--- DATA RECORDS ---
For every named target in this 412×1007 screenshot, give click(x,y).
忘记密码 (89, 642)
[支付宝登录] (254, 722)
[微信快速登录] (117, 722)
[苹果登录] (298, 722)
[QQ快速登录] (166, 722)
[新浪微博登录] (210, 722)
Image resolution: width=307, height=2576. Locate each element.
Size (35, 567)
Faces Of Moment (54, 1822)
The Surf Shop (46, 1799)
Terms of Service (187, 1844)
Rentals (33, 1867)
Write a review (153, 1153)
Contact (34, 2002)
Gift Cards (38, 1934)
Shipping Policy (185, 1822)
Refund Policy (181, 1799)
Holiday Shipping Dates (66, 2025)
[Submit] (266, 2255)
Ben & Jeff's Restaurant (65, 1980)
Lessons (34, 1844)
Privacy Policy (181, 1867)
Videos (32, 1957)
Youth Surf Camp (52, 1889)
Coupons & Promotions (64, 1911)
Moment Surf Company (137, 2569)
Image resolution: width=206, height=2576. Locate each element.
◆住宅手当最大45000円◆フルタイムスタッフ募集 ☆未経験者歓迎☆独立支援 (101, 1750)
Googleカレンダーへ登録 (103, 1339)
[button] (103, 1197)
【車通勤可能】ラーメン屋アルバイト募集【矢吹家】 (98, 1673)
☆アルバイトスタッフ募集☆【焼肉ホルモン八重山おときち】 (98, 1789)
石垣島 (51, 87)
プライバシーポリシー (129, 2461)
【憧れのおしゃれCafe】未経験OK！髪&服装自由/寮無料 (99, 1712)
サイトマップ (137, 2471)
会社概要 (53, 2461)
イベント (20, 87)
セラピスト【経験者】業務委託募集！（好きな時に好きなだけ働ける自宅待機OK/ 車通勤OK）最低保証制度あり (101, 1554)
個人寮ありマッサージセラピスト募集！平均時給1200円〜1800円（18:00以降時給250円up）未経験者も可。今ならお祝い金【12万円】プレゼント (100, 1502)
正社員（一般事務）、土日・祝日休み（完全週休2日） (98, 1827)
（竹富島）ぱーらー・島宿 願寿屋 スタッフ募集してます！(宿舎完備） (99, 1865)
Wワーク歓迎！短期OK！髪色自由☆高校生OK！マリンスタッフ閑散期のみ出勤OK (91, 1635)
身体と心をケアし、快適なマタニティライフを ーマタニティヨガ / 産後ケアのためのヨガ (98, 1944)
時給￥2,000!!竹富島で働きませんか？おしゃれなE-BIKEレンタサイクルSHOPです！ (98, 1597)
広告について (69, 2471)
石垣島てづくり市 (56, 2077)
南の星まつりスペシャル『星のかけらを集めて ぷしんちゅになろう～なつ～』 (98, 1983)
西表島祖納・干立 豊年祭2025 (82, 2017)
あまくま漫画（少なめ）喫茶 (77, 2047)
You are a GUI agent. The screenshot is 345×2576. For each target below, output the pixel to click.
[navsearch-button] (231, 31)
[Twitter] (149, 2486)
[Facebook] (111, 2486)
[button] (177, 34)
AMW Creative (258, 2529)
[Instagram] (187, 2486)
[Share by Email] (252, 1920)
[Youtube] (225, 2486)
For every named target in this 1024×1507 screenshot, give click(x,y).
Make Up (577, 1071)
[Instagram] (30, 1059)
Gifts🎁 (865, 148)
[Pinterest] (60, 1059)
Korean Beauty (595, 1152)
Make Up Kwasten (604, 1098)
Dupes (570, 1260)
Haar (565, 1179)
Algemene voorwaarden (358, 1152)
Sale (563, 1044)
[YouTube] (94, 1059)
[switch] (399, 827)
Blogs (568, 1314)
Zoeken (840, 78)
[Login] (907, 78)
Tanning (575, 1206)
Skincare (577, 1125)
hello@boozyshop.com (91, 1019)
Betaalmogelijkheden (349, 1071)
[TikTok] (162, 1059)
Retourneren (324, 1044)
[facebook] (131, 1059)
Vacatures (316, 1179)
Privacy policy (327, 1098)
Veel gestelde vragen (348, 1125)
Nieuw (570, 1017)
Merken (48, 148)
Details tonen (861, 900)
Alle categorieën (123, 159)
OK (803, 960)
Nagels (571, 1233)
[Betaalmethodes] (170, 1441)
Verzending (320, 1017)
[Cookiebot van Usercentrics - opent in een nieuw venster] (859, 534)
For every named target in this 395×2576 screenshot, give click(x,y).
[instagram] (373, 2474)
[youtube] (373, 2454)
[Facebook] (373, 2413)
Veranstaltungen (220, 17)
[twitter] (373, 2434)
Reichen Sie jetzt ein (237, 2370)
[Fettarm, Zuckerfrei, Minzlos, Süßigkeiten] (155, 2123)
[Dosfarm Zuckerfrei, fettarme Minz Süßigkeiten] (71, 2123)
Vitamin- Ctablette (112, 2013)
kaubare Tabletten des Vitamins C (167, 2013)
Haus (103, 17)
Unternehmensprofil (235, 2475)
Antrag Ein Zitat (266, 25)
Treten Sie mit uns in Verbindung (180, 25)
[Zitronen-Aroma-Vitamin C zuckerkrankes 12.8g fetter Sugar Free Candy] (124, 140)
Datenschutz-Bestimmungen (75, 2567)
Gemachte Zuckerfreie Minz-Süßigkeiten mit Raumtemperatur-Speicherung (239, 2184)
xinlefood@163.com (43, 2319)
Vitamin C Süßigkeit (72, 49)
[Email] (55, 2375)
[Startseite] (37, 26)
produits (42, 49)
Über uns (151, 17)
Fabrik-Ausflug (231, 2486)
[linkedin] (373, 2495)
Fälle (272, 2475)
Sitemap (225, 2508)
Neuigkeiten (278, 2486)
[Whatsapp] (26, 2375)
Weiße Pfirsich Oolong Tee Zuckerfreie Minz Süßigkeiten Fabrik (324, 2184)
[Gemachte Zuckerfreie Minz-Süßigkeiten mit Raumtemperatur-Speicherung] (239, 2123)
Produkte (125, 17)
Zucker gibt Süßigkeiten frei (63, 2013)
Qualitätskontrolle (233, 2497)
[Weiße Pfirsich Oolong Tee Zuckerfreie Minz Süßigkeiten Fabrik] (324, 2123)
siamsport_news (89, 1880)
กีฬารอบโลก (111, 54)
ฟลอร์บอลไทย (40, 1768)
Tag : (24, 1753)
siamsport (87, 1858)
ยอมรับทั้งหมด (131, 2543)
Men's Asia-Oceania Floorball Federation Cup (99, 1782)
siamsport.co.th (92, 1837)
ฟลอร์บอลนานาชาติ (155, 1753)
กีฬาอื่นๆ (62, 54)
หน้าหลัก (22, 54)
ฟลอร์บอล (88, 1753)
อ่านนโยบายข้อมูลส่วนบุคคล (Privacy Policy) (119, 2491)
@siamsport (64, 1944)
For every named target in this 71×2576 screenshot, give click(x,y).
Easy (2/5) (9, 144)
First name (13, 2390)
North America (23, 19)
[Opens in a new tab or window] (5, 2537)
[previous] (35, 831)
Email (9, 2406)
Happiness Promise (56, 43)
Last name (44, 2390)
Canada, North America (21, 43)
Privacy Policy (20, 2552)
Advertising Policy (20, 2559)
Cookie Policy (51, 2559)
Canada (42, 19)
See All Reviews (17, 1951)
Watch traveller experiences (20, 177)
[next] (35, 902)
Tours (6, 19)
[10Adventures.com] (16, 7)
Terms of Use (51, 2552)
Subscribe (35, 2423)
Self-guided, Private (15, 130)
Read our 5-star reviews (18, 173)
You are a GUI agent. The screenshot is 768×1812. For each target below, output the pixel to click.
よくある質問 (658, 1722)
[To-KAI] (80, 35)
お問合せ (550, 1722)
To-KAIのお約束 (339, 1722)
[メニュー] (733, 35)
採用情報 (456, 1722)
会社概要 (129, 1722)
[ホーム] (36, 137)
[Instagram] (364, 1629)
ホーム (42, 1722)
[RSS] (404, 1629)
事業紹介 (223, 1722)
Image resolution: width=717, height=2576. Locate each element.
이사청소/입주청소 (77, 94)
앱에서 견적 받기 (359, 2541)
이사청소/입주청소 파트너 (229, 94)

--- TASK PROMPT ---
Nothing but a number is expected: the tally of lines in the records that include the word "height".

--- SOLUTION BELOW ---
3